WHAT YOU ARE ASKED TO DO:
A faithful, word-for-word copy of the records is required, and it must contain no pictures.

DATA EXCERPTS:
☆ ☆ ☆ ☆ ☆

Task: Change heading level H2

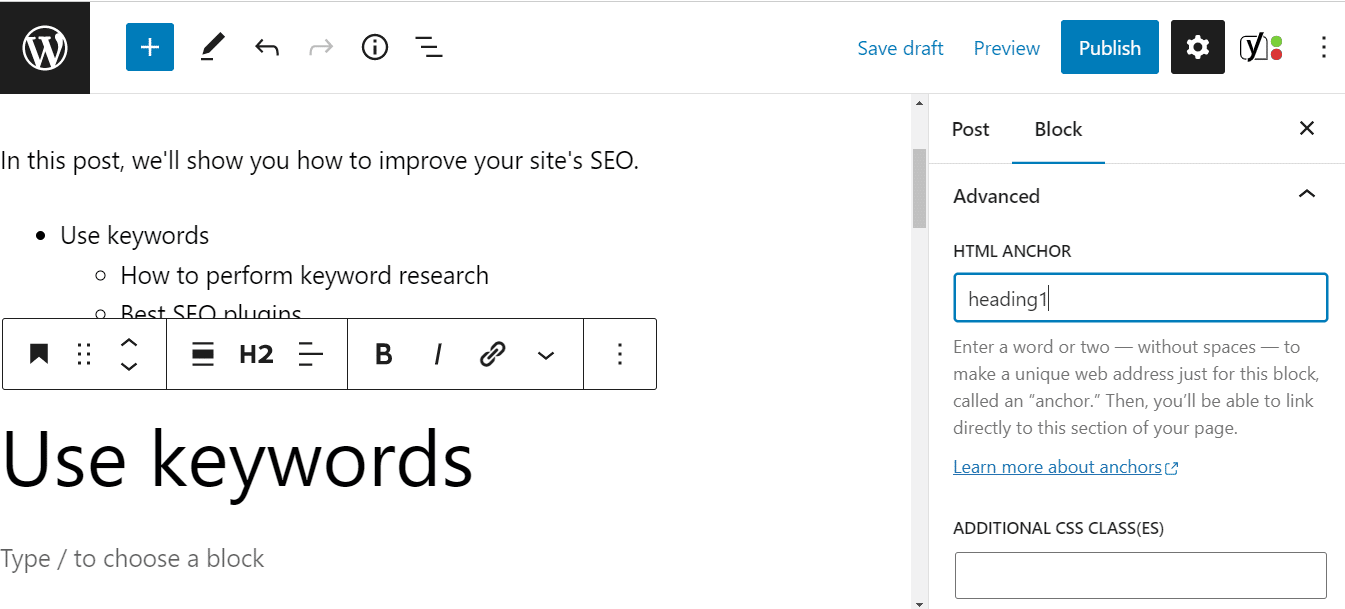Action: [x=256, y=354]
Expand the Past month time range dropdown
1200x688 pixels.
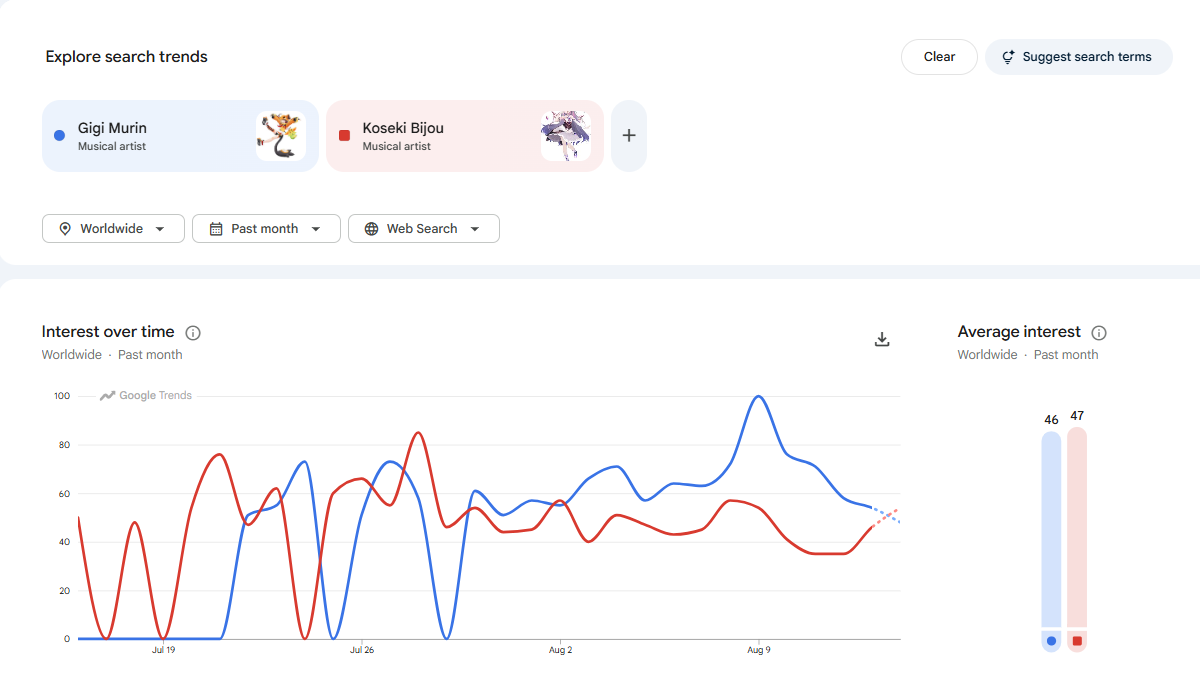point(266,229)
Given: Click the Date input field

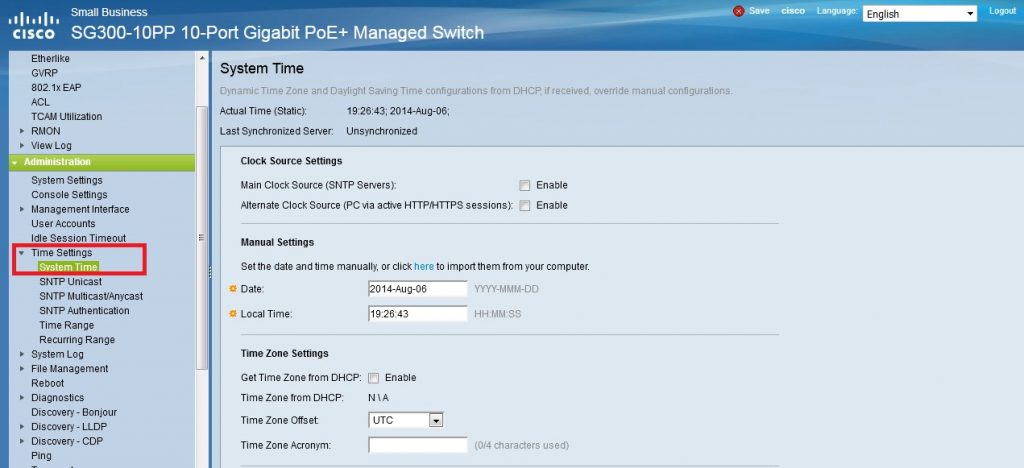Looking at the screenshot, I should (x=418, y=289).
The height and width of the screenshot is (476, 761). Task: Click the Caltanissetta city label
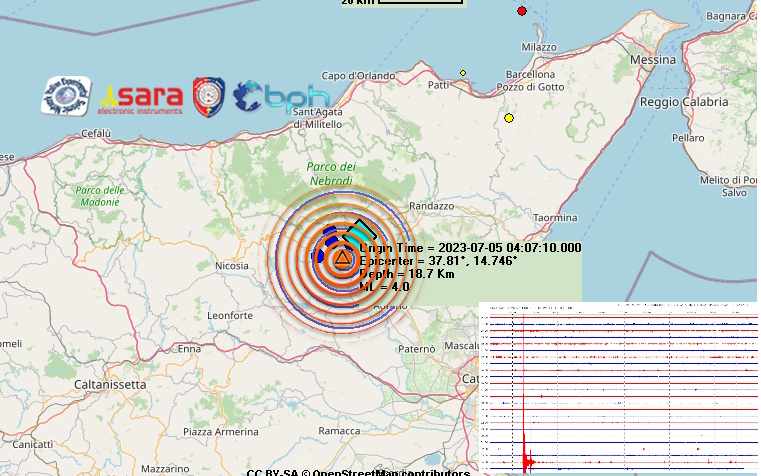tap(112, 384)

☆ ☆ ☆ ☆ ☆

OUTPUT FOR THIS EXERCISE:
Task: Change heading level H2

Action: [x=256, y=354]
Expand the Past month time range dropdown
1200x688 pixels.
point(266,229)
Given: Click the Date input field

Looking at the screenshot, I should (x=418, y=289).
The height and width of the screenshot is (476, 761). Task: Click the Caltanissetta city label
tap(112, 384)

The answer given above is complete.